Quoted passage →
****************

Smith against Loomis :
IN ERROR.
Where there is a contract for the delivery of specific articles at a time and place specified, the absence of the promisee at such time and place, does not dispense with such acts on the part of the promisor, as are necessary to vest the property in the promisee.
The mere fact that the promisor had the articles, at the time and place appointed, ready to be delivered, is not sufficient to vest the property in the promisee.
To constitute a good defence to an action on such contract, the articles must be set apart and designated, so as to enable the promisee to distinguish them from others.
Therefore, where the defendant in an action on such contract, pleaded, that he had the articles, at the time and place appointed, ready to be delivered, but the plaintiff did not appear to receive them ; after verdict for the defendant * on such plea, it was held, that the matt r pleaded constituted no defence that the defendant should have designated the articles intended for the plaintiff and set them apart, so as to vest the property in him; and that the defect was not cured by verdict.
This was an action brought by Smith against Loomis, on a note or contract in writing, signed by the defendant, in and by which the defendant promised the plaintiff to pay or deliver to him, or bearer, for value received, 51 dollars worth of good merchantable brick, at five dollars per thousand, to be delivered at his the defendant’s brick-yard in Torrington, by the 1st of November, 1824. The defendant pleaded, 1st, non assumpsit: 2ndly, that on the 1st of November, 1824, at the time said note became due, the defendant had ready to be delivered to the plaintiff, at his the defendant’s brick-yard in Torrington, fifty-one dollars worth of good merchantable brick, viz 10,200 good merchantable brick, well worth five dollars per thousand ; which said brick the defendant had then and there ready to deliver to the plaintiff in full satisfaction of said promise ; and the plaintiff did not, at said time and place, or at any other time, appear to receive said brick, or any part thereof; but the same ever since have been, and now do remain in said brickyard, ready for the plaintiff, whenever he shall see fit to receive the same on said contract: 3rdly, a tender. Issues being joined on these pleas, the cause was tried in the county court, and the jury found a verdict for the plaintiff on the 1st and 3rd issues, and for the defendant on the 2nd issue. The plaintiff moved in arrest of judgment for the insufficiency of the 2nd plea. This motion the county court overruled, and rendered judgment for the defendant. On a writ of error in the superior court, that judgment was affirmed; and the record is now transmitted to this court for revision.

****************

Required task → Please state, from the case report, the price per thousand at which the defendant promised to deliver the brick. The data is separate material, unrelated to the case report.

Available data →
****************

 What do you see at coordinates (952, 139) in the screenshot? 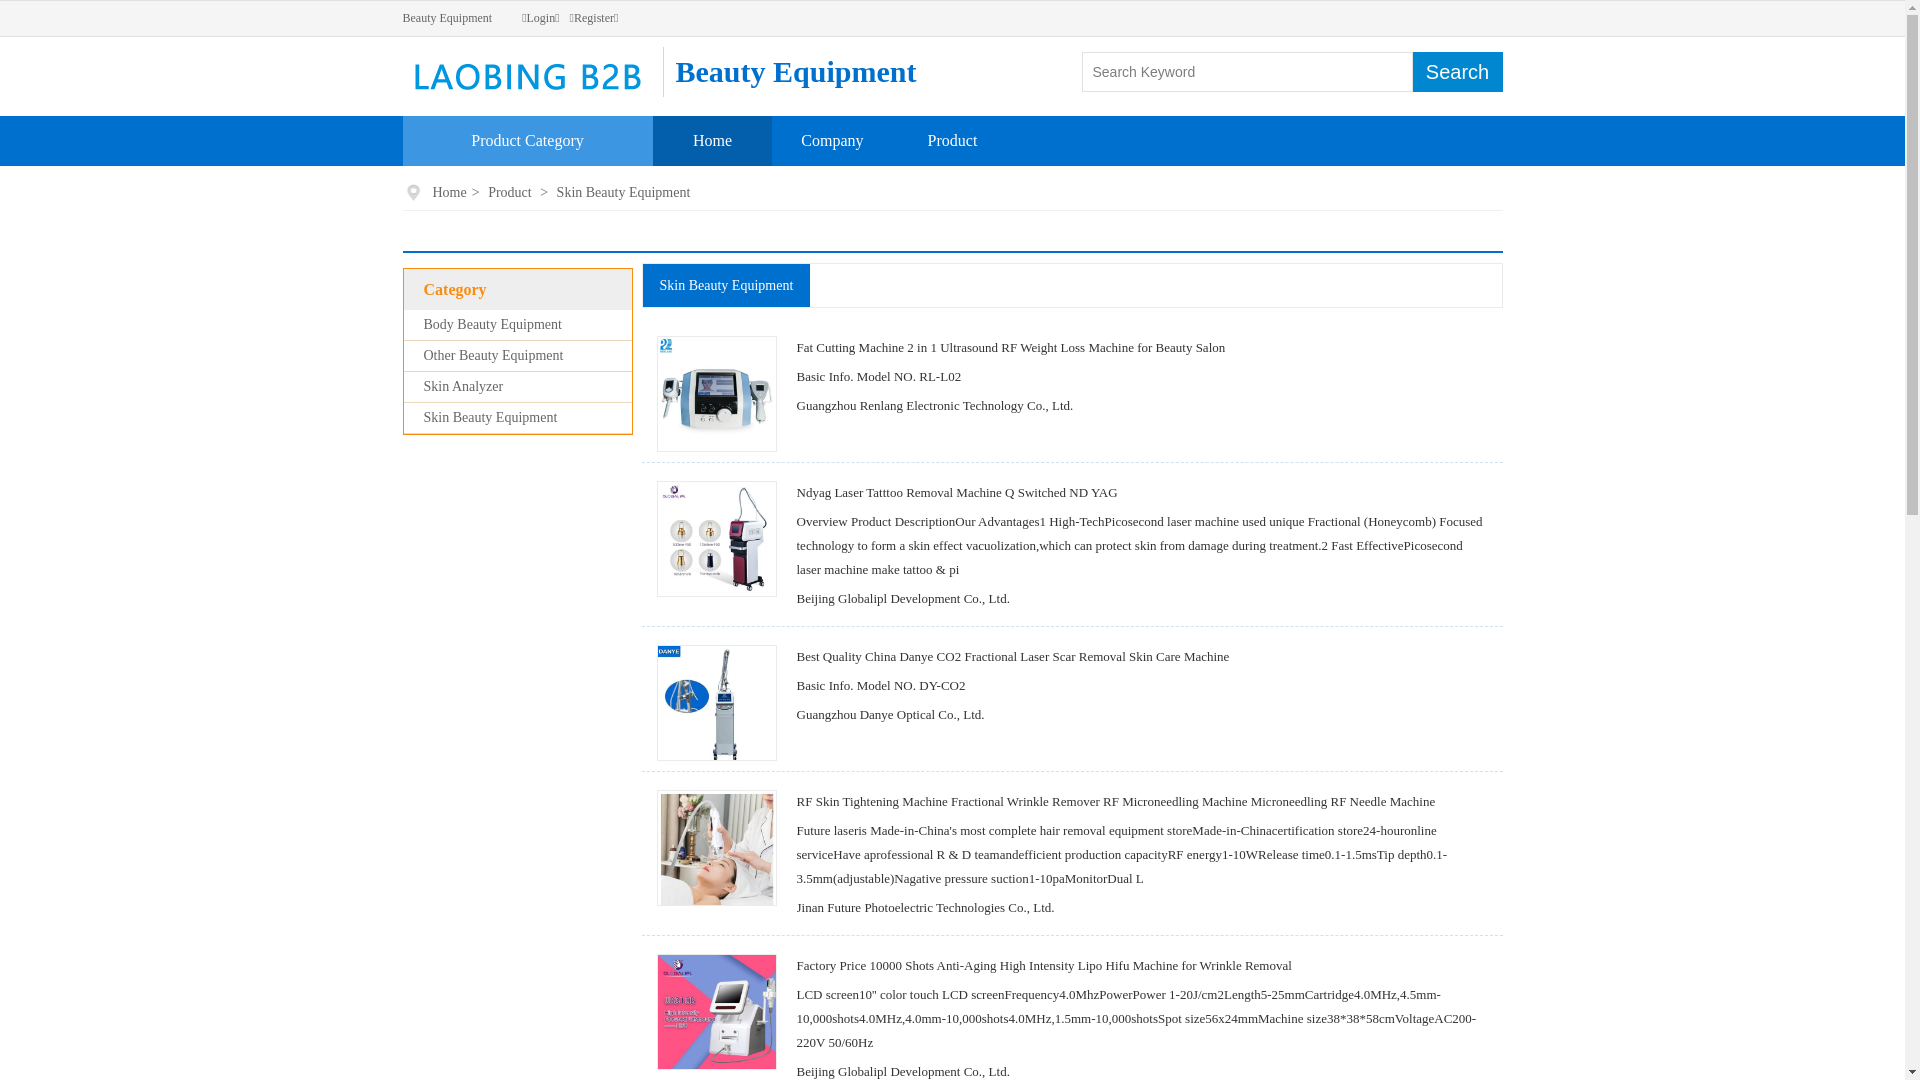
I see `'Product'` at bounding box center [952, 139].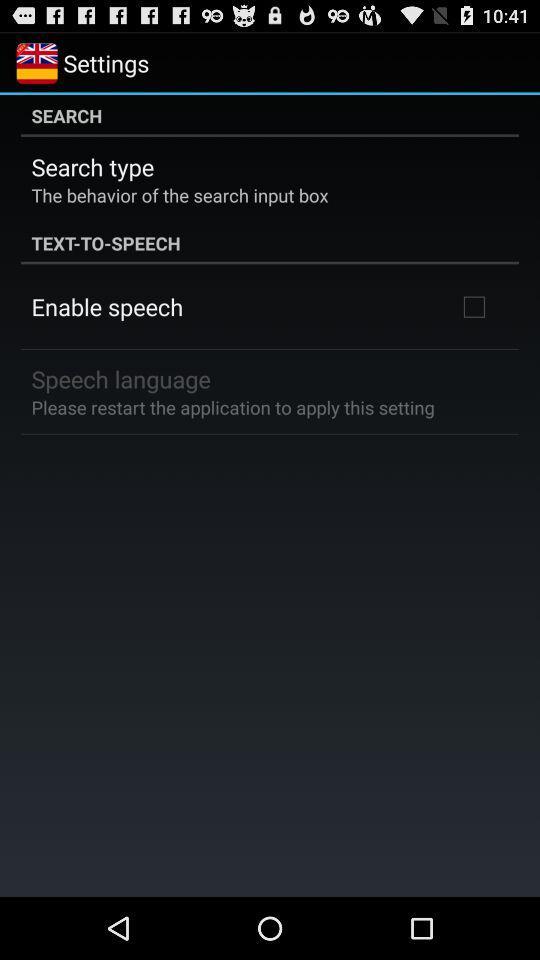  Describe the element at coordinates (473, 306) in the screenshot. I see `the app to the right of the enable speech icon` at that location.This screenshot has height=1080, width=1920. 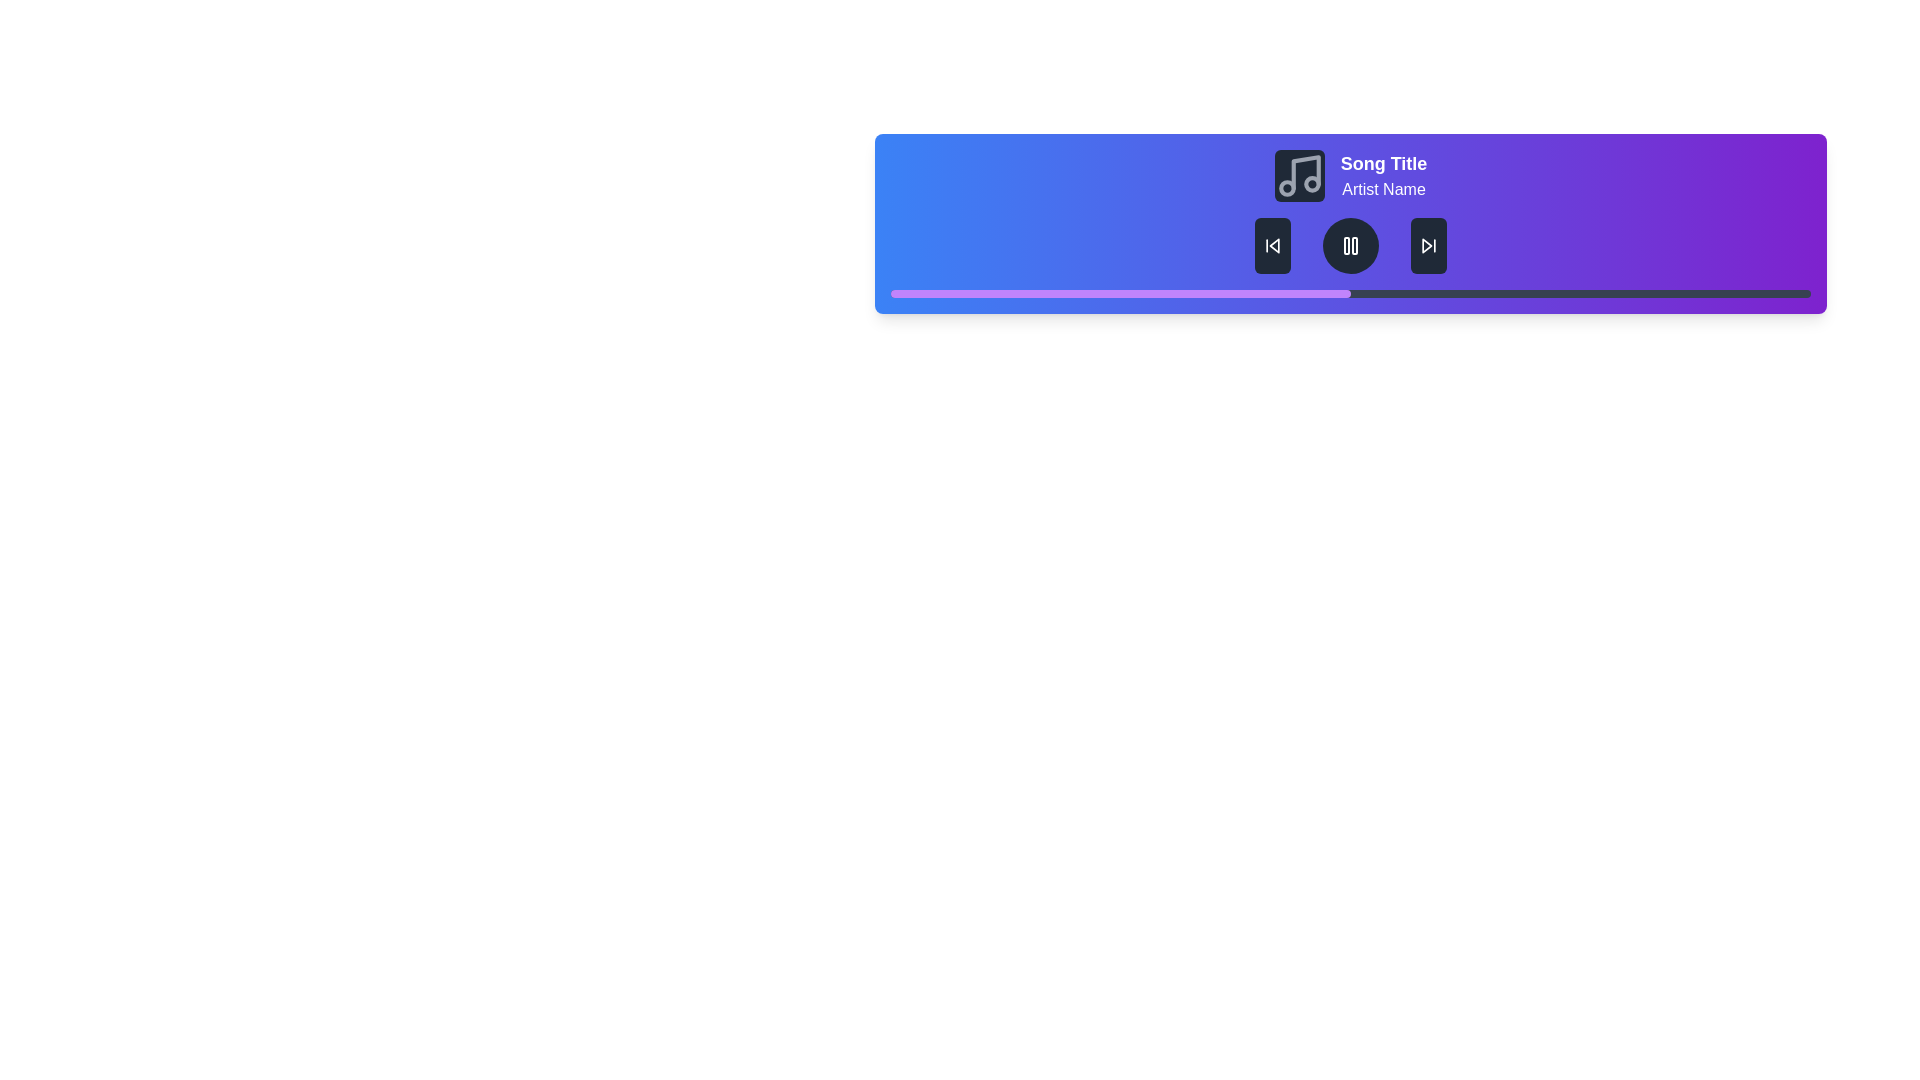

****************

Answer to the problem → Five dollars per thousand.